_WRITTEN REQUEST_
Reproduce the listing below word for word, keeping every line unchanged.

_MATERIAL TO PROCESS_
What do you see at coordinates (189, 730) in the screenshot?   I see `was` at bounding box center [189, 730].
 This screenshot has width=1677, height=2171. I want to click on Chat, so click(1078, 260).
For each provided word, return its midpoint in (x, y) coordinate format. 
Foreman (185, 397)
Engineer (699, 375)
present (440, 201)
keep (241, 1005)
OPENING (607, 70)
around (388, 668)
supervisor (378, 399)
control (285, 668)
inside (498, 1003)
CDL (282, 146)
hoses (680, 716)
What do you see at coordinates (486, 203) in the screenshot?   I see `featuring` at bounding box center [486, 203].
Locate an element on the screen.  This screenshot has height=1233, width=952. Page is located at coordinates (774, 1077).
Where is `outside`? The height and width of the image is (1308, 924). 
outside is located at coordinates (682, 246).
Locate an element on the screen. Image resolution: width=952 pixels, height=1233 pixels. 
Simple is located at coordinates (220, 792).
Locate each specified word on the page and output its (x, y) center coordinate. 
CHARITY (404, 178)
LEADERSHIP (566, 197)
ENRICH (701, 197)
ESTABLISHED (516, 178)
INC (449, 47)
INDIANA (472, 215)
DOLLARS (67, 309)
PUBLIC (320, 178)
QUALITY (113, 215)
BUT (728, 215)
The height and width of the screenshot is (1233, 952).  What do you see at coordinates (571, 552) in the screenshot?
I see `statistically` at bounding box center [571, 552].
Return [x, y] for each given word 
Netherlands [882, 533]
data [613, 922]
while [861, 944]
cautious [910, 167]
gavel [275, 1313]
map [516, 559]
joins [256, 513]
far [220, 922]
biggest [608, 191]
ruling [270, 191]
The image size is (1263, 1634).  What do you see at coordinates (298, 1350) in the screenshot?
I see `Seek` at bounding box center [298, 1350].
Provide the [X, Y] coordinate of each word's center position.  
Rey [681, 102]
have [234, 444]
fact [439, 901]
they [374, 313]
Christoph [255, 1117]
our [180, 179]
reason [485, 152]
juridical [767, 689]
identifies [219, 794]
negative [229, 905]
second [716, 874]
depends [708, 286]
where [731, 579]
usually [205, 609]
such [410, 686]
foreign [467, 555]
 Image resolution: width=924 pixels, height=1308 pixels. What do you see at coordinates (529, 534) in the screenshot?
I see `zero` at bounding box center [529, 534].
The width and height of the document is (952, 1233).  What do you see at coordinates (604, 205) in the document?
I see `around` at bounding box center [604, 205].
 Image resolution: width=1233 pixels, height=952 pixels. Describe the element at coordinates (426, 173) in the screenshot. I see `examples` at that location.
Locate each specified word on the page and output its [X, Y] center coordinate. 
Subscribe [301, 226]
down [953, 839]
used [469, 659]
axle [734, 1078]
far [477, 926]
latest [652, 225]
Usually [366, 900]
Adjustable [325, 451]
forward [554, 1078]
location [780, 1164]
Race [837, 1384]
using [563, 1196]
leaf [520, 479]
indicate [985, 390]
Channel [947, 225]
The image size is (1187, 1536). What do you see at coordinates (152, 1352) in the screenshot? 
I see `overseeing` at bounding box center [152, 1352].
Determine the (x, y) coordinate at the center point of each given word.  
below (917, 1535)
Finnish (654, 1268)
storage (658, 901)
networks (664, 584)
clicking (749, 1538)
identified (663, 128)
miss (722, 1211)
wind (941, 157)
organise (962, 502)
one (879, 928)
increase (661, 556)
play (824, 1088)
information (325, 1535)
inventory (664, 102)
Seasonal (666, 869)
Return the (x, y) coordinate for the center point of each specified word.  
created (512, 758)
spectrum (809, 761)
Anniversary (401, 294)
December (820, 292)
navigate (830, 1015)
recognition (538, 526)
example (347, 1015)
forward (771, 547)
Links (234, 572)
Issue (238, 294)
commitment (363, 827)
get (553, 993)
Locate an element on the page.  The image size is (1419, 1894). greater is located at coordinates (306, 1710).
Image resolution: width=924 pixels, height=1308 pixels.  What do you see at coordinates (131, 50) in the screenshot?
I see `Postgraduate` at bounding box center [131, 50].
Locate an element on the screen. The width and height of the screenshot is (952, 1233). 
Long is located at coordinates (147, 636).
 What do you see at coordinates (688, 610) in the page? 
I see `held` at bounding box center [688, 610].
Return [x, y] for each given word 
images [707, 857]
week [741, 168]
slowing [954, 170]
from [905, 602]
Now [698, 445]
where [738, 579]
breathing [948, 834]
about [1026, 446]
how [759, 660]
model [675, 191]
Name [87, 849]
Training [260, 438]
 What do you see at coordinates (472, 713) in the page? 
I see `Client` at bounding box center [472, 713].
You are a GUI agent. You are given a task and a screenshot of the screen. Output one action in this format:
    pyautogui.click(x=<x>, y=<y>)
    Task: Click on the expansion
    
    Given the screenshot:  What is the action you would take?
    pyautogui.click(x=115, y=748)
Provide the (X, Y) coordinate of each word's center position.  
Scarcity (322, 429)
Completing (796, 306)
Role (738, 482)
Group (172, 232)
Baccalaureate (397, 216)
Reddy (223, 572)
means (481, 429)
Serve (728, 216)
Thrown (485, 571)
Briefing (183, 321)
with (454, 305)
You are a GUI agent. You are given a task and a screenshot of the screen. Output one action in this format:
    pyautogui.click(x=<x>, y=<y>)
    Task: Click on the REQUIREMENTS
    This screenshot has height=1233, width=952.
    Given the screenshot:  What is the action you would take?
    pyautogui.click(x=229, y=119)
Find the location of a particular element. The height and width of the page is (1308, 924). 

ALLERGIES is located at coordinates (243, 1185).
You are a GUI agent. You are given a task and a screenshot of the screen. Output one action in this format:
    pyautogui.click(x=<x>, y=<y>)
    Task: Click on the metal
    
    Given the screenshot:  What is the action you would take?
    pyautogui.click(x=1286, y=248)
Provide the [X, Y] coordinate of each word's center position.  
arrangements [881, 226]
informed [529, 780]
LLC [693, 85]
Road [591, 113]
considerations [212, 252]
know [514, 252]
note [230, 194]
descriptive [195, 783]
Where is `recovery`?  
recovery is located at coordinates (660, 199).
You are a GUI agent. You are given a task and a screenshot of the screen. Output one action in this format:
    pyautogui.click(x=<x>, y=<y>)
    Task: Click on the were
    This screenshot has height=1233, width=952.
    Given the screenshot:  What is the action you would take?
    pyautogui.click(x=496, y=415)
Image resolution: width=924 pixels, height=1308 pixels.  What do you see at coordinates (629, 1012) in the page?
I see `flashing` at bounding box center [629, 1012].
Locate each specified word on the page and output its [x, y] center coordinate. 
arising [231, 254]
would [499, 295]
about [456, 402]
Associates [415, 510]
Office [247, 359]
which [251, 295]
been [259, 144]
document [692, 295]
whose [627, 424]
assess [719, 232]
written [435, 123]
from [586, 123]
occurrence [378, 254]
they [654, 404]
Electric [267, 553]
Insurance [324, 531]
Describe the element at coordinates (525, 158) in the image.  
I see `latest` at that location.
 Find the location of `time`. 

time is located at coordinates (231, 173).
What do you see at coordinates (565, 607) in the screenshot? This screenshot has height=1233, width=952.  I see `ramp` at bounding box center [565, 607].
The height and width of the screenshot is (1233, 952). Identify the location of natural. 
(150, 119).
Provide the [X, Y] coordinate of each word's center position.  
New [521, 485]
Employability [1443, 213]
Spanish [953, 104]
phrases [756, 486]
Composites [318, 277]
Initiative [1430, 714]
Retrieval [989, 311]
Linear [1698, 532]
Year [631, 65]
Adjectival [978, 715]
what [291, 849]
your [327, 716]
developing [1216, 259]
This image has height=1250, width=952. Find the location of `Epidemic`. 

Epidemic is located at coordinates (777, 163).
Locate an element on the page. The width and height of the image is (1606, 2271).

_SOLUTION FOR THIS PROBLEM_
What do you see at coordinates (189, 730) in the screenshot?   I see `was` at bounding box center [189, 730].
 This screenshot has width=1677, height=2171. I want to click on Chat, so click(1078, 260).
For each provided word, return its midpoint in (x, y) coordinate format. 
Foreman (185, 397)
Engineer (699, 375)
present (440, 201)
keep (241, 1005)
OPENING (607, 70)
around (388, 668)
supervisor (378, 399)
control (285, 668)
inside (498, 1003)
CDL (282, 146)
hoses (680, 716)
What do you see at coordinates (486, 203) in the screenshot?   I see `featuring` at bounding box center [486, 203].
Locate an element on the screen.  This screenshot has height=1233, width=952. Page is located at coordinates (774, 1077).
Where is `outside`? The height and width of the image is (1308, 924). 
outside is located at coordinates (682, 246).
Locate an element on the screen. Image resolution: width=952 pixels, height=1233 pixels. 
Simple is located at coordinates (220, 792).
Locate each specified word on the page and output its (x, y) center coordinate. 
CHARITY (404, 178)
LEADERSHIP (566, 197)
ENRICH (701, 197)
ESTABLISHED (516, 178)
INC (449, 47)
INDIANA (472, 215)
DOLLARS (67, 309)
PUBLIC (320, 178)
QUALITY (113, 215)
BUT (728, 215)
The height and width of the screenshot is (1233, 952).  What do you see at coordinates (571, 552) in the screenshot?
I see `statistically` at bounding box center [571, 552].
Return [x, y] for each given word 
Netherlands [882, 533]
data [613, 922]
while [861, 944]
cautious [910, 167]
gavel [275, 1313]
map [516, 559]
joins [256, 513]
far [220, 922]
biggest [608, 191]
ruling [270, 191]
The image size is (1263, 1634).  What do you see at coordinates (298, 1350) in the screenshot?
I see `Seek` at bounding box center [298, 1350].
Provide the [X, Y] coordinate of each word's center position.  
Rey [681, 102]
have [234, 444]
fact [439, 901]
they [374, 313]
Christoph [255, 1117]
our [180, 179]
reason [485, 152]
juridical [767, 689]
identifies [219, 794]
negative [229, 905]
second [716, 874]
depends [708, 286]
where [731, 579]
usually [205, 609]
such [410, 686]
foreign [467, 555]
 Image resolution: width=924 pixels, height=1308 pixels. What do you see at coordinates (529, 534) in the screenshot?
I see `zero` at bounding box center [529, 534].
The width and height of the document is (952, 1233).  What do you see at coordinates (604, 205) in the document?
I see `around` at bounding box center [604, 205].
 Image resolution: width=1233 pixels, height=952 pixels. Describe the element at coordinates (426, 173) in the screenshot. I see `examples` at that location.
Locate each specified word on the page and output its [X, Y] center coordinate. 
Subscribe [301, 226]
down [953, 839]
used [469, 659]
axle [734, 1078]
far [477, 926]
latest [652, 225]
Usually [366, 900]
Adjustable [325, 451]
forward [554, 1078]
location [780, 1164]
Race [837, 1384]
using [563, 1196]
leaf [520, 479]
indicate [985, 390]
Channel [947, 225]
The image size is (1187, 1536). What do you see at coordinates (152, 1352) in the screenshot? 
I see `overseeing` at bounding box center [152, 1352].
Determine the (x, y) coordinate at the center point of each given word.  
below (917, 1535)
Finnish (654, 1268)
storage (658, 901)
networks (664, 584)
clicking (749, 1538)
identified (663, 128)
miss (722, 1211)
wind (941, 157)
organise (962, 502)
one (879, 928)
increase (661, 556)
play (824, 1088)
information (325, 1535)
inventory (664, 102)
Seasonal (666, 869)
Return the (x, y) coordinate for the center point of each specified word.  
created (512, 758)
spectrum (809, 761)
Anniversary (401, 294)
December (820, 292)
navigate (830, 1015)
recognition (538, 526)
example (347, 1015)
forward (771, 547)
Links (234, 572)
Issue (238, 294)
commitment (363, 827)
get (553, 993)
Locate an element on the page.  The image size is (1419, 1894). greater is located at coordinates (306, 1710).
Image resolution: width=924 pixels, height=1308 pixels.  What do you see at coordinates (131, 50) in the screenshot?
I see `Postgraduate` at bounding box center [131, 50].
Locate an element on the screen. The width and height of the screenshot is (952, 1233). 
Long is located at coordinates (147, 636).
 What do you see at coordinates (688, 610) in the page? 
I see `held` at bounding box center [688, 610].
Return [x, y] for each given word 
images [707, 857]
week [741, 168]
slowing [954, 170]
from [905, 602]
Now [698, 445]
where [738, 579]
breathing [948, 834]
about [1026, 446]
how [759, 660]
model [675, 191]
Name [87, 849]
Training [260, 438]
 What do you see at coordinates (472, 713) in the page? 
I see `Client` at bounding box center [472, 713].
You are a GUI agent. You are given a task and a screenshot of the screen. Output one action in this format:
    pyautogui.click(x=<x>, y=<y>)
    Task: Click on the expansion
    
    Given the screenshot:  What is the action you would take?
    pyautogui.click(x=115, y=748)
Provide the (X, Y) coordinate of each word's center position.  
Scarcity (322, 429)
Completing (796, 306)
Role (738, 482)
Group (172, 232)
Baccalaureate (397, 216)
Reddy (223, 572)
means (481, 429)
Serve (728, 216)
Thrown (485, 571)
Briefing (183, 321)
with (454, 305)
You are a GUI agent. You are given a task and a screenshot of the screen. Output one action in this format:
    pyautogui.click(x=<x>, y=<y>)
    Task: Click on the REQUIREMENTS
    This screenshot has height=1233, width=952.
    Given the screenshot:  What is the action you would take?
    pyautogui.click(x=229, y=119)
Find the location of a particular element. The height and width of the page is (1308, 924). 

ALLERGIES is located at coordinates (243, 1185).
You are a GUI agent. You are given a task and a screenshot of the screen. Output one action in this format:
    pyautogui.click(x=<x>, y=<y>)
    Task: Click on the metal
    
    Given the screenshot:  What is the action you would take?
    pyautogui.click(x=1286, y=248)
Provide the [X, Y] coordinate of each word's center position.  
arrangements [881, 226]
informed [529, 780]
LLC [693, 85]
Road [591, 113]
considerations [212, 252]
know [514, 252]
note [230, 194]
descriptive [195, 783]
Where is `recovery`?  
recovery is located at coordinates (660, 199).
You are a GUI agent. You are given a task and a screenshot of the screen. Output one action in this format:
    pyautogui.click(x=<x>, y=<y>)
    Task: Click on the were
    This screenshot has height=1233, width=952.
    Given the screenshot:  What is the action you would take?
    pyautogui.click(x=496, y=415)
Image resolution: width=924 pixels, height=1308 pixels.  What do you see at coordinates (629, 1012) in the page?
I see `flashing` at bounding box center [629, 1012].
Locate each specified word on the page and output its [x, y] center coordinate. 
arising [231, 254]
would [499, 295]
about [456, 402]
Associates [415, 510]
Office [247, 359]
which [251, 295]
been [259, 144]
document [692, 295]
whose [627, 424]
assess [719, 232]
written [435, 123]
from [586, 123]
occurrence [378, 254]
they [654, 404]
Electric [267, 553]
Insurance [324, 531]
Describe the element at coordinates (525, 158) in the image.  
I see `latest` at that location.
 Find the location of `time`. 

time is located at coordinates (231, 173).
What do you see at coordinates (565, 607) in the screenshot? This screenshot has height=1233, width=952.  I see `ramp` at bounding box center [565, 607].
The height and width of the screenshot is (1233, 952). Identify the location of natural. 
(150, 119).
Provide the [X, Y] coordinate of each word's center position.  
New [521, 485]
Employability [1443, 213]
Spanish [953, 104]
phrases [756, 486]
Composites [318, 277]
Initiative [1430, 714]
Retrieval [989, 311]
Linear [1698, 532]
Year [631, 65]
Adjectival [978, 715]
what [291, 849]
your [327, 716]
developing [1216, 259]
This image has height=1250, width=952. Find the location of `Epidemic`. 

Epidemic is located at coordinates (777, 163).
Locate an element on the page. The width and height of the image is (1606, 2271).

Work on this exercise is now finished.